Der Europäische Gerichtshof (EuGH) hat am 07.12.2023 ein Urteil verkündet, mit dem er auf einen Vorlagebeschluss des deutschen Bundesarbeitsgerichts (BAG) vom 24.02.2022 antwortet. Das Urteil enthält Ausführungen auf der Schnittstelle von Arbeitsrecht und Sozialrecht und zugleich auf der Schnittstelle von nationalem (deutschem) und europäischem Recht.
1. In dem zunächst bis zum BAG gelangten Prozess geht es um Folgendes:
a) Eine Gesellschaft (GmbH), die Assistenz- und Beratungsdienstleistungen nach § 78 SGB IX für Menschen mit Behinderungen anbietet (die spätere Beklagte), veröffentlichte im Sommer 2018 ein Stellenangebot. Darin wurden für eine 28jährige Studentin weibliche Assistentinnen in allen Lebensbereichen des Alltags gesucht, die „am besten zwischen 18 und 30 Jahre alt sein“ sollten.
Auf dieses Stellenangebot bewarb sich eine 50 Jahre alte Frau (die spätere Klägerin) und erhielt von der Gesellschaft eine Absage.
Daraufhin machte sie Entschädigungsansprüche wegen Altersdiskriminierung nach dem Allgemeinen Gleichbehandlungsgesetz (§ 15 AGG) geltend: Es sei zu vermuten, dass sie nur auf Grund ihres Alters nicht berücksichtigt worden sei.

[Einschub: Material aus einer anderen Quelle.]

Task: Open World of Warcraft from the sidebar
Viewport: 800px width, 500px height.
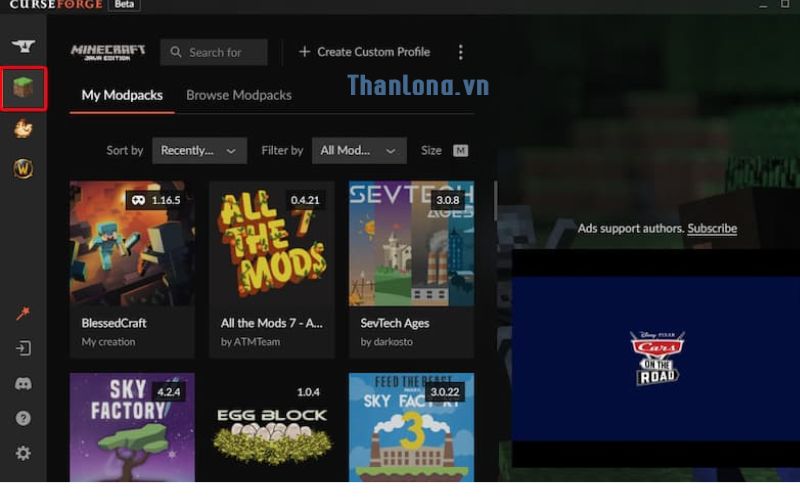Action: click(x=23, y=169)
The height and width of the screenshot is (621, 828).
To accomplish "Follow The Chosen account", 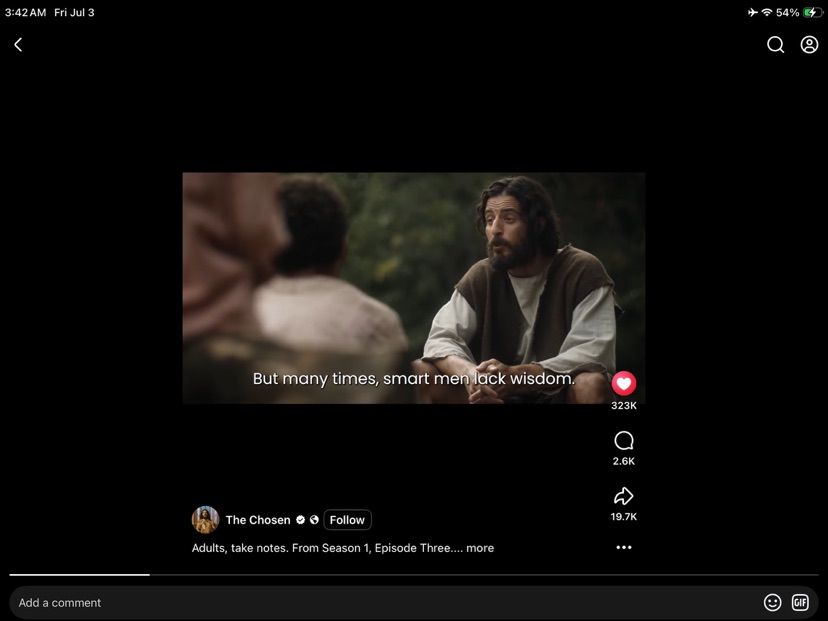I will click(347, 520).
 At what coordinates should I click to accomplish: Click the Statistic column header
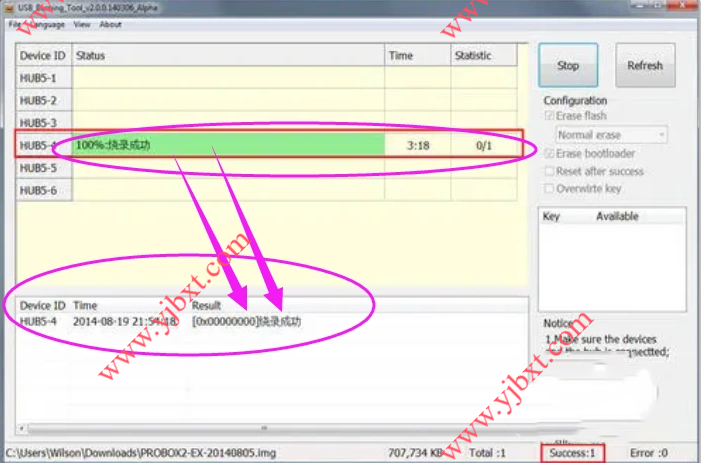[x=486, y=56]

Dies sei nicht zu rechtfertigen, weil das Alter für ein Vertrauensverhältnis in der Assistenz nicht relevant sei.
Die beklagte Gesellschaft hielt u. a. dagegen, die Assistenz nach § 78 SGB IX (Sozialgesetzbuch 9. Buch) bestehe in einer höchstpersönlichen Alltagsbegleitung in ständiger Abhängigkeit der assistenznehmenden Person und bedeute ständiges Zusammensein. Auch subjektiven Bedürfnissen sei Rechnung zu tragen. Das Alter habe auch damit zu tun, adäquat am sozialen Leben als Studentin an einer Universität teilnehmen zu können. Wünsche bezüglich des Alters seien legitim und angemessen und auch Ausdruck des Persönlichkeitsrechts der betroffenen Person.

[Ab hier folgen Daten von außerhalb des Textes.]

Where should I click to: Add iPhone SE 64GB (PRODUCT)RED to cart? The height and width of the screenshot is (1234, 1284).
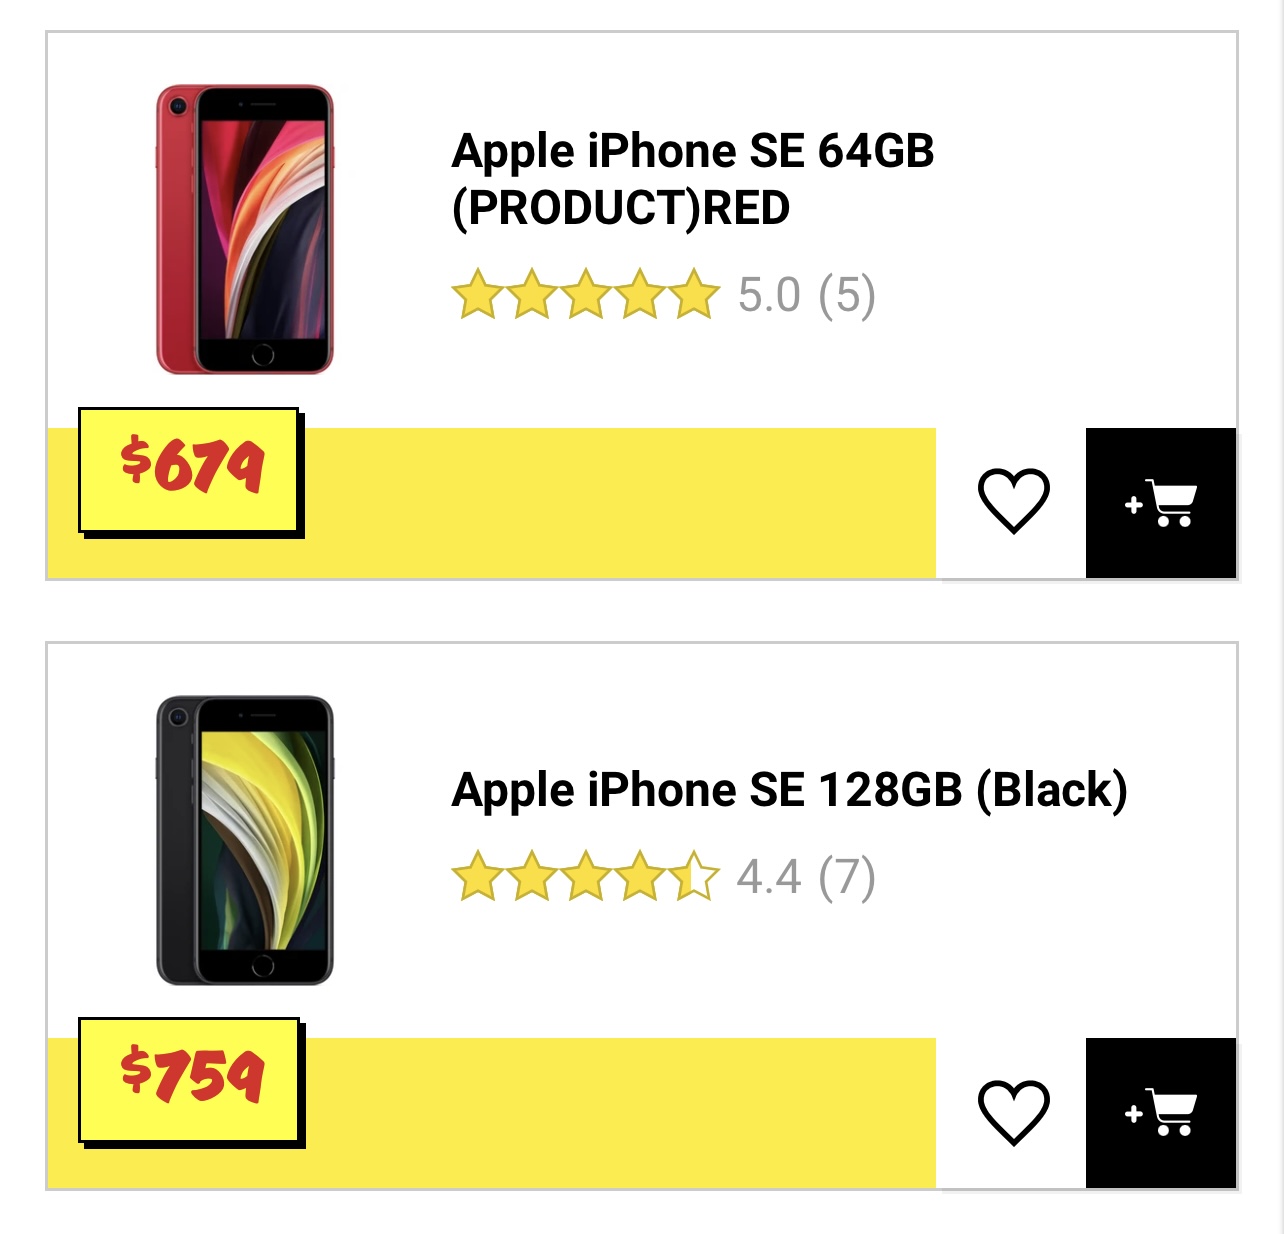(1160, 503)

b) Das Arbeitsgericht Köln gab der Klage teilweise statt und verurteilte die Beklagte zur Zahlung eines Entschädigungsbetrags in Höhe eines potentiellen Bruttomonatsgehalts an die Klägerin; das Landesarbeitsgericht Köln wies dagegen im Berufungsverfahren die Klage vollständig ab.

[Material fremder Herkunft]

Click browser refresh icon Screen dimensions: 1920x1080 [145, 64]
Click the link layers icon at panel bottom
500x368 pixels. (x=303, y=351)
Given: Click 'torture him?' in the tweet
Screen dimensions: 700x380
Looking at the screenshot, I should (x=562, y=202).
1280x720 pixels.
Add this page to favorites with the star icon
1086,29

c) Nun hat das BAG darüber zu entscheiden.
Es sieht sich in einem „Spannungsfeld“, in dem grundsätzlich beide Betroffene Schutz vor Diskriminierung beanspruchen könnten:
Ziel des Allgemeinen Gleichbehandlungsgesetzes ist es, Benachteiligungen, u. a. wegen des Alters oder wegen einer Behinderung, zu verhindern. Im Hinblick auf berufliche Anforderungen gibt es davon aber allgemein Ausnahmen. Auch speziell hinsichtlich des Alters kann eine unterschiedliche Behandlung durch angemessene und legitime Ziele gerechtfertigt sein (§§ 1, 7, 8, 10 AGG).
In Bezug auf solche Ziele sind für die Persönliche Assistenz Vorschriften des Sozialrechts einschlägig: Nach § 8 SGB IX in Verbindung mit § 33 SGB I besteht ein „Wunsch- und Wahlrecht“ der Leistungsberechtigten bei Leistungen zur Teilhabe. „Dabei wird auch auf die persönliche Lebenssituation, das Alter, das Geschlecht, die Familie sowie die religiösen und weltanschaulichen Bedürfnisse der Leistungsberechtigten Rücksicht genommen“. Und Assistenzleistungen nach § 78 SGB IX werden ausdrücklich „zur selbstbestimmten und eigenständigen“ Bewältigung des Alltages erbracht.
Das BAG stellt in seinem Beschluss viele Gründe dafür dar, dass ein Mensch mit Behinderung, im Hinblick auf die Persönliche Assistenz, ein ebensolches freies Bestimmungsrecht haben muss wie ein Mensch ohne Behinderung, dem es „unzweifelhaft freisteht, autonom darüber zu entscheiden, mit Menschen welchen Alters das tägliche Leben geteilt werden soll“.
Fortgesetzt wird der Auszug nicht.